» Exercise directions: From the top of the records below down to the line containing "You are a computer-use agent. The", reproduce every line exactly.

» Data supplied:
=== Section Start ===
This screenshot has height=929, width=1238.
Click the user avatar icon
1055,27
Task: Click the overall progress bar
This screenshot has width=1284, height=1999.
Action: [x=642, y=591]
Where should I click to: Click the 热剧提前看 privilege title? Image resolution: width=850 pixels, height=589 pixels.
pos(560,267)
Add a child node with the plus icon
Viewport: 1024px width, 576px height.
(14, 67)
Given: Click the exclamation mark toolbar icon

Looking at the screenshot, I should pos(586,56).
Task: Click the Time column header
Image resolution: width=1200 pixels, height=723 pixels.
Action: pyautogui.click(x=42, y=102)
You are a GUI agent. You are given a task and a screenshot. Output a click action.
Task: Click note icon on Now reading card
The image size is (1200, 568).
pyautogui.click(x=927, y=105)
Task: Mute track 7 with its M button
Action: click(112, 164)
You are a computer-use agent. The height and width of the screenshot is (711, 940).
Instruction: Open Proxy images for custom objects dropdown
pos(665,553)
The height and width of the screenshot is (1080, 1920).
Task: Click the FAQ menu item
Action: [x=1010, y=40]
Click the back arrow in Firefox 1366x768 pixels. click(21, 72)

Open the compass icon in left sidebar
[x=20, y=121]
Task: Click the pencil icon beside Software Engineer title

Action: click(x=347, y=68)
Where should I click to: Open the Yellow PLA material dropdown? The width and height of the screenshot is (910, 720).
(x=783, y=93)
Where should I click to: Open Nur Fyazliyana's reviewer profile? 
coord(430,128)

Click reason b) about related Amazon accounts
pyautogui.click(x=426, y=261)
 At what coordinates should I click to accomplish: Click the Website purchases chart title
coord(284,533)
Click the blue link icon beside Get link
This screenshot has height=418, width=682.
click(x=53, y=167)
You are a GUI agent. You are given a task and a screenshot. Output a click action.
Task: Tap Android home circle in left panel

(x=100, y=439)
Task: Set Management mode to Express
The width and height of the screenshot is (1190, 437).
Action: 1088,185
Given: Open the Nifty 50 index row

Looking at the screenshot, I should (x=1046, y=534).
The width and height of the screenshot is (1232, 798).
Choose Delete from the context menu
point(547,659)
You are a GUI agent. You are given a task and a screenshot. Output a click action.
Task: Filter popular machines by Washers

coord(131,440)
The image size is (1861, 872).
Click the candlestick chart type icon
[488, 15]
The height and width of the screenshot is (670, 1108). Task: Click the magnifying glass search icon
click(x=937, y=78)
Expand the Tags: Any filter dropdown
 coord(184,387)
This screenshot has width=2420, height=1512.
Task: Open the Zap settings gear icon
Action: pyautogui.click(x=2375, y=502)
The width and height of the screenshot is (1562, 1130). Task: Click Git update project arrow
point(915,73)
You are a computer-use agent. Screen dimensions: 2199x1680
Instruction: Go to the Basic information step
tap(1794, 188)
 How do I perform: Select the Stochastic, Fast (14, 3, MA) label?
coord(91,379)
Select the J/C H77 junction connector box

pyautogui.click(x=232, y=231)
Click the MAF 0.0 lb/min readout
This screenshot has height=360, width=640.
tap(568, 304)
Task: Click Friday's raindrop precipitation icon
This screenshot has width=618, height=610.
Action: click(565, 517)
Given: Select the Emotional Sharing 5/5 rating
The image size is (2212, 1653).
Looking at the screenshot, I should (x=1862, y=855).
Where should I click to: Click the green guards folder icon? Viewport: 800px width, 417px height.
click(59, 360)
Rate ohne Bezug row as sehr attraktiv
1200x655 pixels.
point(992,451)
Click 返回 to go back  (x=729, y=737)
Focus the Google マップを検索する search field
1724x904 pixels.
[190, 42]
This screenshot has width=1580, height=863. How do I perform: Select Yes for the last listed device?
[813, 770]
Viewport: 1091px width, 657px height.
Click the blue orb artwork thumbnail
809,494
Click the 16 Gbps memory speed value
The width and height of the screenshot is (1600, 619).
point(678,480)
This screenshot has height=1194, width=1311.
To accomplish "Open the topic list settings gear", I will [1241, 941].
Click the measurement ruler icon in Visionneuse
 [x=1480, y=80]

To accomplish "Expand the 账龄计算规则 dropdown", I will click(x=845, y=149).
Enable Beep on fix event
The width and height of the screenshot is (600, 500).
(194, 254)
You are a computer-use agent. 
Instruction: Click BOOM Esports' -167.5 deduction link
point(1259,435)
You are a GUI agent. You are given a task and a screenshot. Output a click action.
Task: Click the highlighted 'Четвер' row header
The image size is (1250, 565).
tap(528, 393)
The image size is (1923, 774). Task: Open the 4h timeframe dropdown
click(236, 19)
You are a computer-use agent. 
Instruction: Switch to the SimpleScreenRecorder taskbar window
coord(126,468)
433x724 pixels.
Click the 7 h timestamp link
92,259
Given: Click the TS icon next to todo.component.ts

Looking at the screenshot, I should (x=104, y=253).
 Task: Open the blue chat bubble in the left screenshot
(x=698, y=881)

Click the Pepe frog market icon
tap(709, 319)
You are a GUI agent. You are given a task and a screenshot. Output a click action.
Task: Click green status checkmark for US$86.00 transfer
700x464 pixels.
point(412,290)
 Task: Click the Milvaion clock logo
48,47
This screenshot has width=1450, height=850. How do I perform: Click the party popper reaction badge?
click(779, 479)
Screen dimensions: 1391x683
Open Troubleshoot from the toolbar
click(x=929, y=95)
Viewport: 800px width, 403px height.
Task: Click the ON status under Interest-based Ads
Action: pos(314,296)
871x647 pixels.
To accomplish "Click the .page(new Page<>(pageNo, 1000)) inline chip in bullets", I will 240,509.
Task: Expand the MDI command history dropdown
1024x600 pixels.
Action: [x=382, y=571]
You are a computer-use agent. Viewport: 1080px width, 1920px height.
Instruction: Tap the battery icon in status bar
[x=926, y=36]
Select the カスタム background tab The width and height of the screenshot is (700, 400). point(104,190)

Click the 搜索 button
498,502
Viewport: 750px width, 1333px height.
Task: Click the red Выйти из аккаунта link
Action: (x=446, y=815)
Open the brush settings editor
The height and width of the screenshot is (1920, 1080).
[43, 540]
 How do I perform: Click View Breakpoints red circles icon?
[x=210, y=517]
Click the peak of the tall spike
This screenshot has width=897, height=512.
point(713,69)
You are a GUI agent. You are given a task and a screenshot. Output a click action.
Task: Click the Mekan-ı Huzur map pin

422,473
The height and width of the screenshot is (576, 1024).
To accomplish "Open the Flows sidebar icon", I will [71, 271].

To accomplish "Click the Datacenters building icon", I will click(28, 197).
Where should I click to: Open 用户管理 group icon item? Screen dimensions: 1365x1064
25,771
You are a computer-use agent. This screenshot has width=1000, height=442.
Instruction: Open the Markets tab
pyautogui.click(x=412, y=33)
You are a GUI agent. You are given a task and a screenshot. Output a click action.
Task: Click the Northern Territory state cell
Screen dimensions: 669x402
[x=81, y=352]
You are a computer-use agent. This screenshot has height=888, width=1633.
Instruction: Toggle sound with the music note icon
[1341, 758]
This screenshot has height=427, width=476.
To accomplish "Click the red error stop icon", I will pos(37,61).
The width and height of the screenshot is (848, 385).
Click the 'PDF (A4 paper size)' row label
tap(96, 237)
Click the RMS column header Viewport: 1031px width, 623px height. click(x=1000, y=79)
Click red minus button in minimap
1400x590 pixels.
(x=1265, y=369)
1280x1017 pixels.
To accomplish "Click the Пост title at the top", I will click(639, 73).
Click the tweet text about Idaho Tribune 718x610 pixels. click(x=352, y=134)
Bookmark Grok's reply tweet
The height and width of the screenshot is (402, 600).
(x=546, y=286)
=== Section End ===
» Response to this exercise:
This screenshot has height=929, width=1238.
Click the user avatar icon
1055,27
Task: Click the overall progress bar
This screenshot has width=1284, height=1999.
Action: [x=642, y=591]
Where should I click to: Click the 热剧提前看 privilege title? Image resolution: width=850 pixels, height=589 pixels.
pos(560,267)
Add a child node with the plus icon
Viewport: 1024px width, 576px height.
(14, 67)
Given: Click the exclamation mark toolbar icon

Looking at the screenshot, I should pos(586,56).
Task: Click the Time column header
Image resolution: width=1200 pixels, height=723 pixels.
Action: pyautogui.click(x=42, y=102)
You are a GUI agent. You are given a task and a screenshot. Output a click action.
Task: Click note icon on Now reading card
The image size is (1200, 568).
pyautogui.click(x=927, y=105)
Task: Mute track 7 with its M button
Action: click(112, 164)
You are a computer-use agent. The height and width of the screenshot is (711, 940).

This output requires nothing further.